Pendant Y-series Acceptors with Well-controlled Morphology Enabled High Performance and Stability All-polymer Solar Cells

Polymer acceptor configuration and aggregation behavior are critical in determining the photovoltaic performance of all-polymer solar cells (all-PSCs). Effectively manipulating polymer self-aggregation through structural design to optimize the blend morphology remains challenging. Herein, we present a simple yet effective design strategy to modulate the aggregation behavior of the Y-series-based polymer acceptor PY-V-γ by introducing a pendant-fluorinated Y-series acceptor (Y2F-ET) into the main-conjugated backbone. Two random copolymer acceptors (PY-EY-5 and PY-EY-20) were synthesized with varying molar fractions of Y2F-ET pendant monomers.

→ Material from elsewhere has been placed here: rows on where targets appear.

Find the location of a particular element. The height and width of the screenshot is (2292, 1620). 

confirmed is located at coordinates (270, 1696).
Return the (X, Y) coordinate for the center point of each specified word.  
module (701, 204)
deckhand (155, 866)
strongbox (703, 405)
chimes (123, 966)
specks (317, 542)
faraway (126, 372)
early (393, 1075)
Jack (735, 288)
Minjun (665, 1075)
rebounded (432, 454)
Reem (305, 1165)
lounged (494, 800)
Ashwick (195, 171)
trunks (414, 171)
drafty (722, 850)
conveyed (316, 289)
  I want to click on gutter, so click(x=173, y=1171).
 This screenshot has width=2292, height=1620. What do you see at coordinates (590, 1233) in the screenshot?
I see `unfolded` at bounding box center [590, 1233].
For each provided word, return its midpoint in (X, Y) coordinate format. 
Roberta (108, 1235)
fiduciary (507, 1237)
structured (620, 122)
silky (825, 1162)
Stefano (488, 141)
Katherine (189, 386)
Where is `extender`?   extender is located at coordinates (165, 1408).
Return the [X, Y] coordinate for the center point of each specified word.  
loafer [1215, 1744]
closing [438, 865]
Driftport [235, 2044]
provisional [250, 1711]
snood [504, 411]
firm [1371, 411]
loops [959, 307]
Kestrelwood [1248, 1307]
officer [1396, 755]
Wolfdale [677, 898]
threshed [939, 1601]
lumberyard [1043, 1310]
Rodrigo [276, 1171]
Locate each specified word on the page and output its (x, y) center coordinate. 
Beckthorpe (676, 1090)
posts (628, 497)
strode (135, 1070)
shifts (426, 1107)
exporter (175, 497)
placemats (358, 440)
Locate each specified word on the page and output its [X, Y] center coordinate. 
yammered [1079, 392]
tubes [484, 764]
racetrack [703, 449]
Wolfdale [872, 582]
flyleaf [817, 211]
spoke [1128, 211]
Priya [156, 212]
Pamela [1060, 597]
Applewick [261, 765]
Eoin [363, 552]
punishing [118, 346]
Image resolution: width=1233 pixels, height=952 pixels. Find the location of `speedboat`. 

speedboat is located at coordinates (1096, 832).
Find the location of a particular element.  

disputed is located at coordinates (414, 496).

Our findings revealed that both the solution-phase and solid-state aggregation behaviors were progressively suppressed as the Y2F-ET content increased. Compared to the highly self-aggregating PY-V-γ-based all-PSCs, the more amorphous PY-EY-5 enabled devices to achieve an increased device efficiency from 17.31% to 18.45%, which is attributed to the slightly smaller polymer phase-separation domain sizes and reduced molecular aggregation in the PM6:PY-EY-5 blend. Moreover, the finely tuned blend morphology exhibited superior thermal stability, underscoring the significant advantages of the Y-series pendant random copolymerization approach.